--- TASK INSTRUCTIONS ---
Return, exactly and in full, the lines of the records below starting at the one with "P.B. Travel Agency (372, 1533)" and ending at the one with "Comment (331, 879)", and no other lines.

◆ ◆ ◆

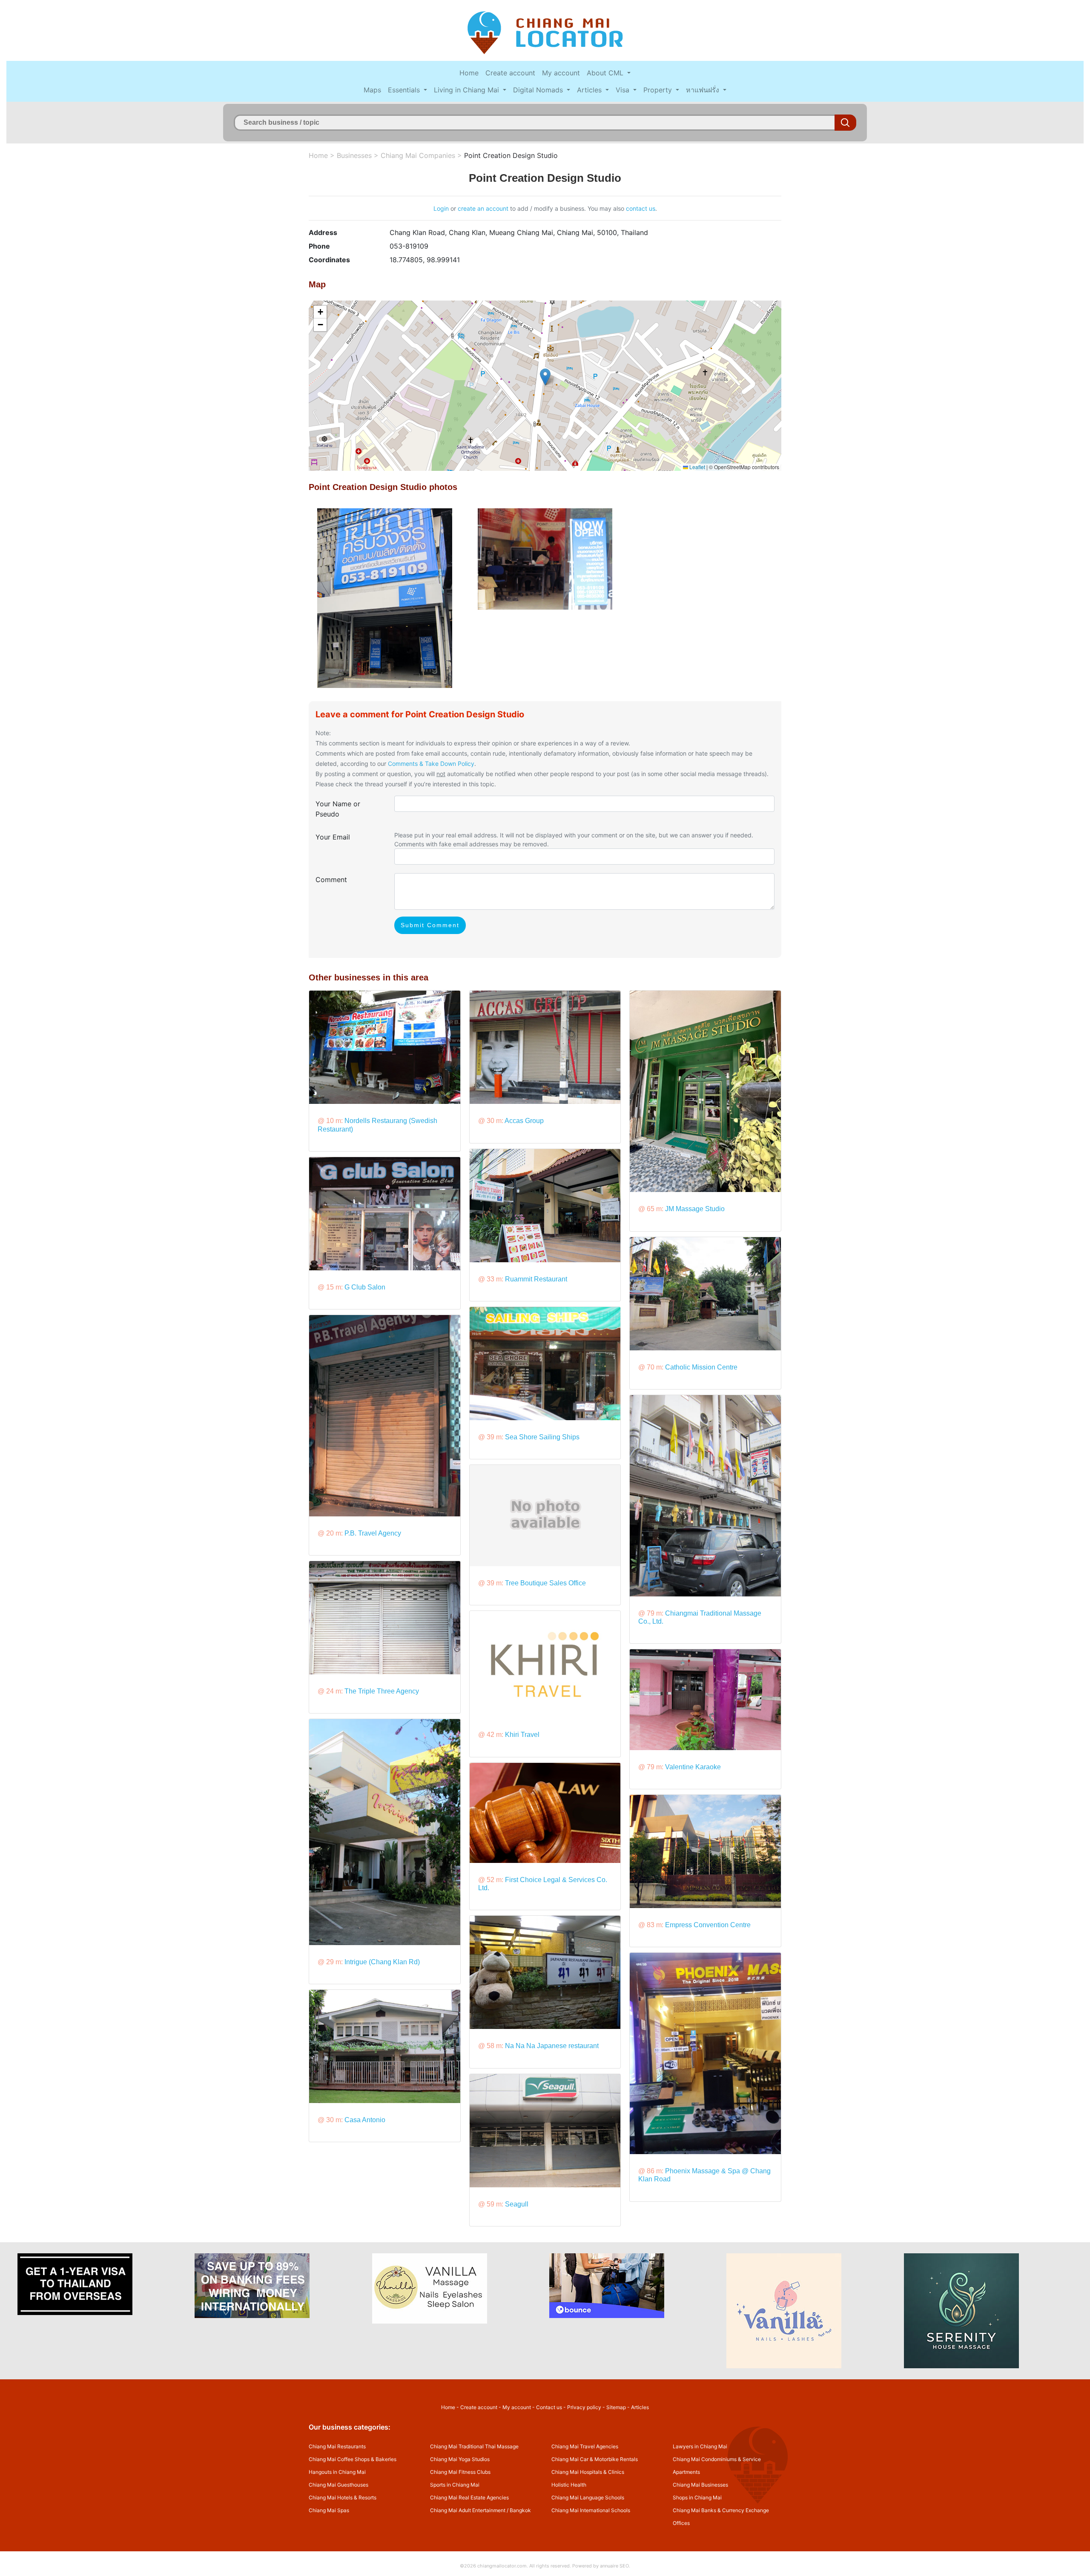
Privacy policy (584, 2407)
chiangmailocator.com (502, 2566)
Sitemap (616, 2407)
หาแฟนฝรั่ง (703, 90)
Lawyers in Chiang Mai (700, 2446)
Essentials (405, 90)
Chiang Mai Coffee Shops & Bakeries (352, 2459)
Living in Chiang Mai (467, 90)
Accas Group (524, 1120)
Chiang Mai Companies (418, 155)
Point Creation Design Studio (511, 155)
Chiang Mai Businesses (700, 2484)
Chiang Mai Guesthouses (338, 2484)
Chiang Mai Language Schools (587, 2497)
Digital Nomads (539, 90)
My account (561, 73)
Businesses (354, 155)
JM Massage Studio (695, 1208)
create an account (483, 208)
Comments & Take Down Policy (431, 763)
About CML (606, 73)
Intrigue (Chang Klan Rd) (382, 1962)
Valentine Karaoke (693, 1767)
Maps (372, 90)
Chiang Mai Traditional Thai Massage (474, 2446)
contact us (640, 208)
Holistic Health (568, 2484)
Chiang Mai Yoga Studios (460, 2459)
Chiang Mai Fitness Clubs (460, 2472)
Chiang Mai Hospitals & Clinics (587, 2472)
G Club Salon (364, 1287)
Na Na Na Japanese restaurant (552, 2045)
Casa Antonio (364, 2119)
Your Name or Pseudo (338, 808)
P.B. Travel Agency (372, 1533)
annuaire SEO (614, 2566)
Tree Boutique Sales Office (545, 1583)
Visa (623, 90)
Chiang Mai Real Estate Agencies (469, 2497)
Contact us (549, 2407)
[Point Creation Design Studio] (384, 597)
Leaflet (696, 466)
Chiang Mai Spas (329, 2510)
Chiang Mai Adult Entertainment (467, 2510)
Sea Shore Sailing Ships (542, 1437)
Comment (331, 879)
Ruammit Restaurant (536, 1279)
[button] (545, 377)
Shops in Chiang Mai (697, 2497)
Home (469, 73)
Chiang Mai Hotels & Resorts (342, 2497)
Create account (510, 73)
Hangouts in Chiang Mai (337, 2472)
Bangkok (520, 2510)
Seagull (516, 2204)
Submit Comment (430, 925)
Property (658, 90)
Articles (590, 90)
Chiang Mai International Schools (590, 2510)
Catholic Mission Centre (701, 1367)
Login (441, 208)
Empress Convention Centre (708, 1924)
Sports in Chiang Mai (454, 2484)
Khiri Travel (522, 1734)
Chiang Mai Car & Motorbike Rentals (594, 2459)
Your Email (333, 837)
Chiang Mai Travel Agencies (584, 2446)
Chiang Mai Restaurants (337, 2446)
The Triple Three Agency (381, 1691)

◆ ◆ ◆

--- SOLVED PROBLEM ---
P.B. Travel Agency (372, 1533)
annuaire SEO (614, 2566)
Tree Boutique Sales Office (545, 1583)
Visa (623, 90)
Chiang Mai Real Estate Agencies (469, 2497)
Contact us (549, 2407)
[Point Creation Design Studio] (384, 597)
Leaflet (696, 466)
Chiang Mai Spas (329, 2510)
Chiang Mai Adult Entertainment (467, 2510)
Sea Shore Sailing Ships (542, 1437)
Comment (331, 879)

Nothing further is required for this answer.